"Embora": fique atento a esta pegadinha!
em 23 de Dezembro de 2021
Eu sempre faço uma relação involuntária (mas não imotivada) entre a primeira estrofe do Hino Nacional Brasileiro e a pintura “Independência ou Morte”, de Pedro Américo (veja em https://pt.wikipedia.org/wiki/Independ%C3%AAncia_ou_Morte_(Pedro_Am%C3%A9rico)). Nesta, Dom Pedro I está ao centro, acompanhado por uma comitiva e rodeado de militares, proclamando a independência do Brasil com um grito. A imagem retrata a reação dos presentes, a maioria com espadas ou chapéus erguidos, parecendo responder ao brado de libertação. Acho que não é difícil entender por que esse quadro me vem à mente quando canto o “Ouviram do Ipiranga...”.

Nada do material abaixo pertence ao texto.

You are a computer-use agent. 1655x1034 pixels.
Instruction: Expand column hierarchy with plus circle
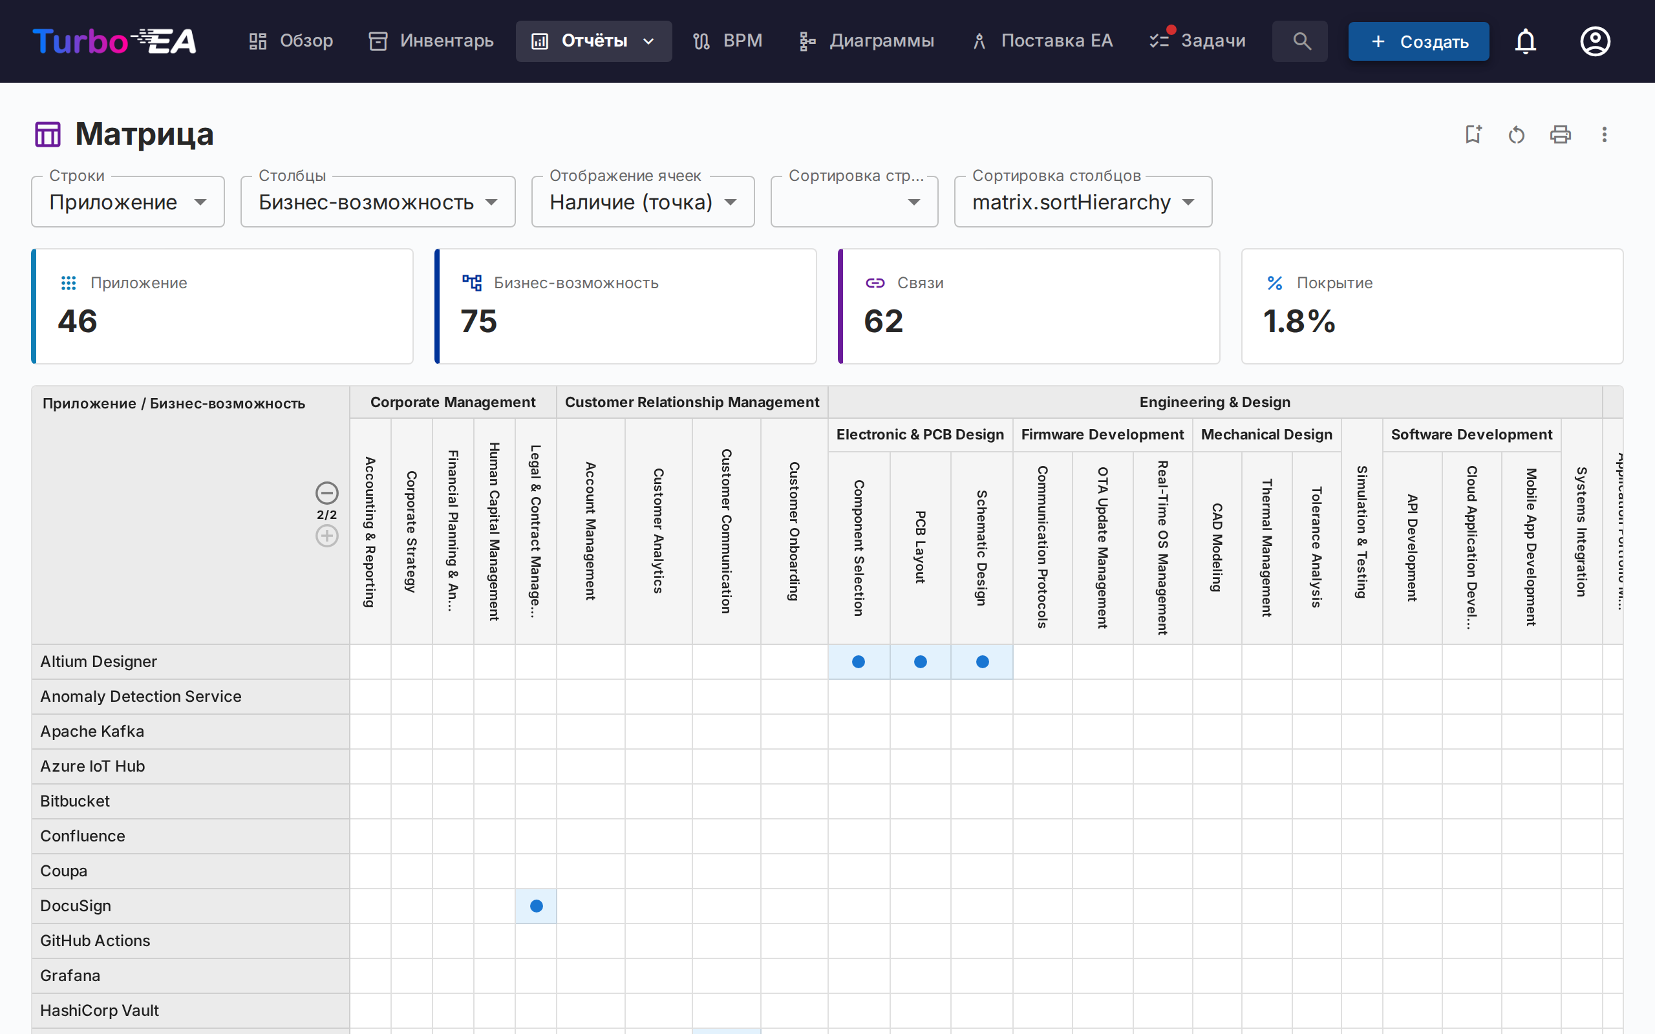pos(327,536)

Já éramos velhos conhecidos – o hino, a pintura e eu – quando uma dúvida me assaltou: quem é o sujeito da primeira estrofe do Hino Nacional? Quando me fiz esse questionamento, não tinha uma fonte em que pudesse consultar a letra do hino. Preciso confessar que também não tinha na memória a redação exata, nos seus mínimos detalhes. Isso seria necessário, pois a dúvida estava baseada em um mínimo detalhe.
Repare as duas redações abaixo:
“Ouviram do Ipiranga as margens plácidas de um povo heroico o brado retumbante”;
“Ouviram do Ipiranga às margens plácidas de um povo heroico o brado retumbante”.
Viu a diferença? Pequena, não é? No entanto, ainda que pequena, ela altera a definição do sujeito da oração.
Na primeira redação, “as margens plácidas do Ipiranga” são o sujeito da oração. As margens do famoso rio são personificadas e ouvem o grito histórico de Dom Pedro I e sua turma. Em ordem direta, eliminando os rebuscamentos do poeta, temos que “as margens plácidas do Ipiranga ouviram o brado retumbante de um povo heroico”. Nesta construção, destaca-se o sujeito, ou seja, quem “ouviram”.
Na segunda redação, a expressão “às margens plácidas do Ipiranga” não pode funcionar como sujeito. A preposição “a” juntada ao artigo “a” (resultando em “à”) lhe tira essa possibilidade. Ela funciona, então, como locução adverbial de lugar. Fazendo novamente o exercício de mudar a ordem em que a oração é escrita, temos como resultado: “ouviram o brado retumbante de um povo heroico, às margens plácidas do Ipiranga”. Nesta redação, quem é o sujeito? Trata-se de um caso de sujeito indeterminado. Note que o verbo na terceira pessoa do plural não especifica quem “ouviram”. A construção linguística não quer dar destaque a quem ouviu, diferentemente da primeira redação.
Para solucionar o problema, só mesmo consultando a redação oficial do Hino Nacional Brasileiro. Em momento oportuno, consultei o site do Planalto (veja em http://www.planalto.gov.br/ccivil_03/constituicao/hino.htm), e verifiquei que a redação do hino é:
“Ouviram do Ipiranga as margens plácidas
De um povo heroico o brado retumbante”.
Tendo agora certeza sobre a letra correta, não resta dúvida de que “as margens plácidas do Ipiranga” são o sujeito da oração. Elas são, provavelmente, as margens fluviais mais perigosas do Brasil. Afinal, se ouviram o brado retumbante da independência, ouviram também as juras de amor, as fofocas, os desabafos e as negociações espúrias que as tiveram como cenário. Ah, se essas margens falassem!
Obs.: no site do Planalto, o Hino Nacional ainda apresenta a palavra “heróico” grafada com o acento agudo, em dissonância com o Novo Acordo Ortográfico.
Ola, fiquei curiosa pra ver o escrito original, porque no site do planalto nós temos a versão digitalizada. E se alguém cometeu um erro e transcreveu sem a crase? O correto seria checar o arquivo original. Outra dúvida que me ocorreu: na época em que foi escrito o hino já existiam as regras de crase? Eram como hoje? Fiquei pensando sobre isso.